My early impression of this passage was formed by listening to my father's preaching (probably close to yours) could have been from the mid 90s; I thought his was the best possible interpretation, until I heard a treatment I thought was superior around the mid 00s. I preached the passage myself in the mid 10s, which is when I really sought to understand ch16 in Luke's narrative flow, trying to judge whether this or that interpretation sat most comfortably in the context.

Ignoring the ch division, Jesus clearly addresses his opponents from 15:2-3; then turns to speak specifically to his disciples in 16:1; but the opponents are still listening, per v14. They either react to the full series of parables, or to the most recent one, or to the conclusion of the recent one. Jesus' words that follow must either deal with them abruptly and shortly in v15, or else he carries on dealing with them in all the vv15-18. Some interpreters just regard those vv as Luke's "plugging in" certain _logia _of Jesus; and they don't have a connection to what has just come prior in the context (nor set up the following). I don't like the idea that he just used them as "filler" between discontinuous narrative.

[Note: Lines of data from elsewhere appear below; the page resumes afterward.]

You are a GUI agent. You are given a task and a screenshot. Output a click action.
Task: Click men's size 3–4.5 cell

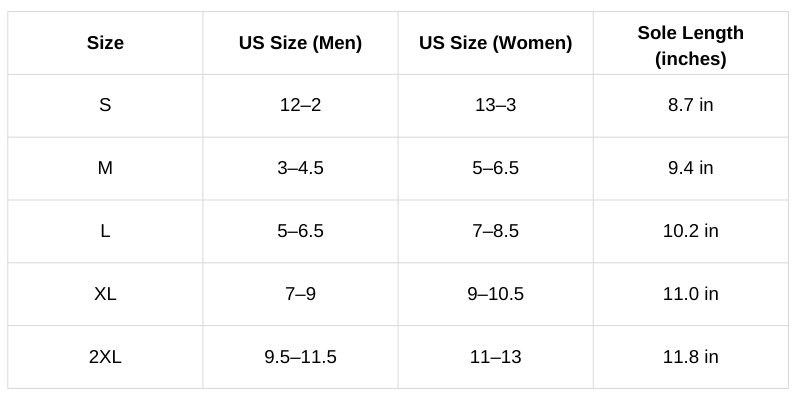pos(300,168)
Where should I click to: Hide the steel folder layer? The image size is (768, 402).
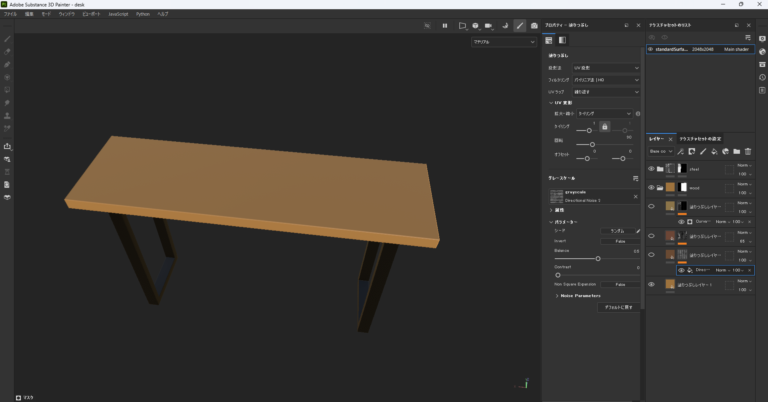[x=651, y=169]
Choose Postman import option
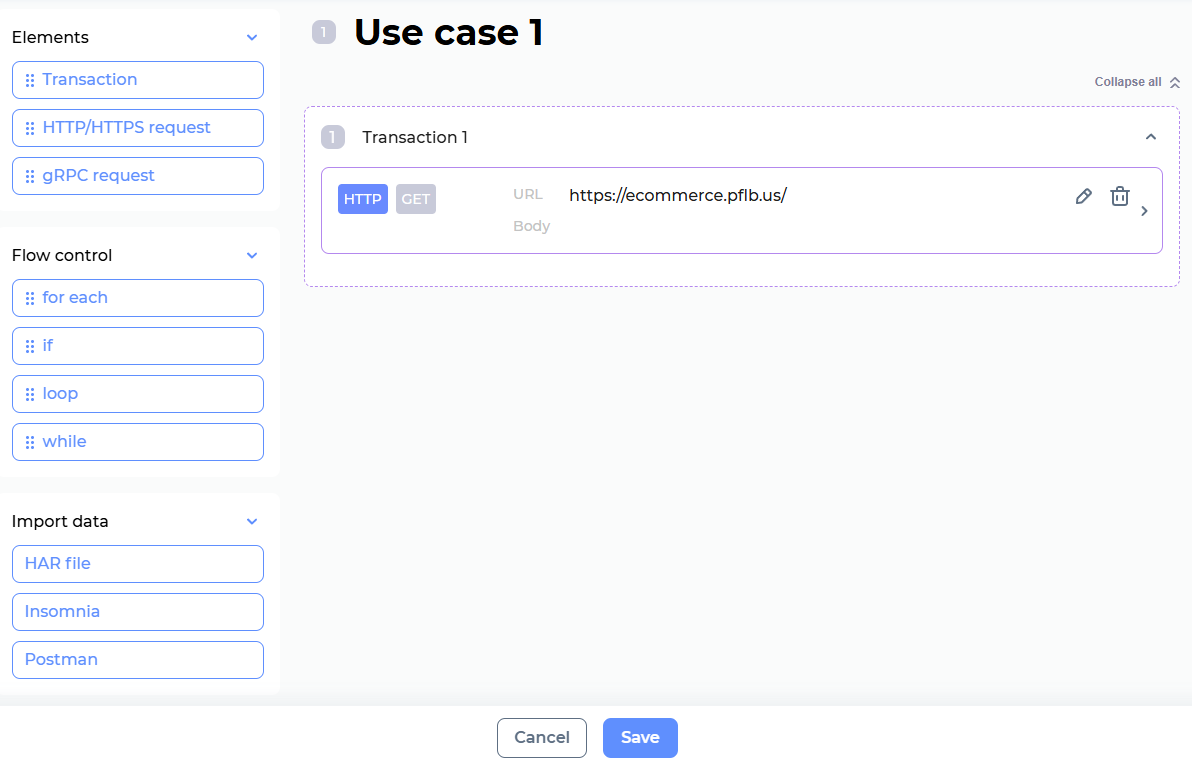This screenshot has height=770, width=1192. pos(138,660)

For my part, I think the language of v15, "Ὑμεῖς ἐστε οἱ *δικαιοῦντες *ἑαυτοὺς" focuses the audience on the true substance of the dispute between the Pharisees and Jesus, brewing (in the near context) since 15:2. They are not right with God, which can be seen (as you put it) as a 1st table issue; completed by a 2nd table issue at the end, vv17-18. v16 is a matter of who is, in fact, coming into the (NC) kingdom being right with God; and the Pharisees are excluded (as a group, based on their corporate confession). This shows a kind of chiastic representation of these 5vv, v16 being central.


----------



## JTB.SDG (Jul 11, 2020)

Good stuff Bruce. I enjoyed hearing about your father, too. I agree, it's a harder passage. My current understanding is that when Christ tells them they "are those who justify" themselves "in the sight of men", it's more along the usage of the lawyer, who seeking to justify himself, asked, "And who is my neighbor?" IE, he's defending himself from looking foolish or being in the wrong in any way in the sight of others. That's my best understanding of what the Pharisees are doing here. They love money, but we know they also love the praise of men. So they're doing best to hold onto both idols; and here in v15 it's especially the desire of their appearance before others that they are so rigorously seeking to defend. As I'm mulling over it, I'm wondering if the connection between vv14-15 and vv16ff, is something along these lines: Jesus is saying, in effect: But, getting back to your response to Me and My words; let Me help you understand what you're doing when you scoff at Me and My words, because you seem to be oblivious. When you scoff at Me, you're actually doing something far worse than scoffing at the Law that you pretend to cherish so much. For something greater than the Law is here. For the Law was proclaimed until John under the old covenant, but now what I'M declaring to you is indeed the inauguration of the NEW.

Anyways, still working on it. Appreciate your thoughts Bruce and also your personal journey with the passage. 

Love the dialogue with you as always.


----------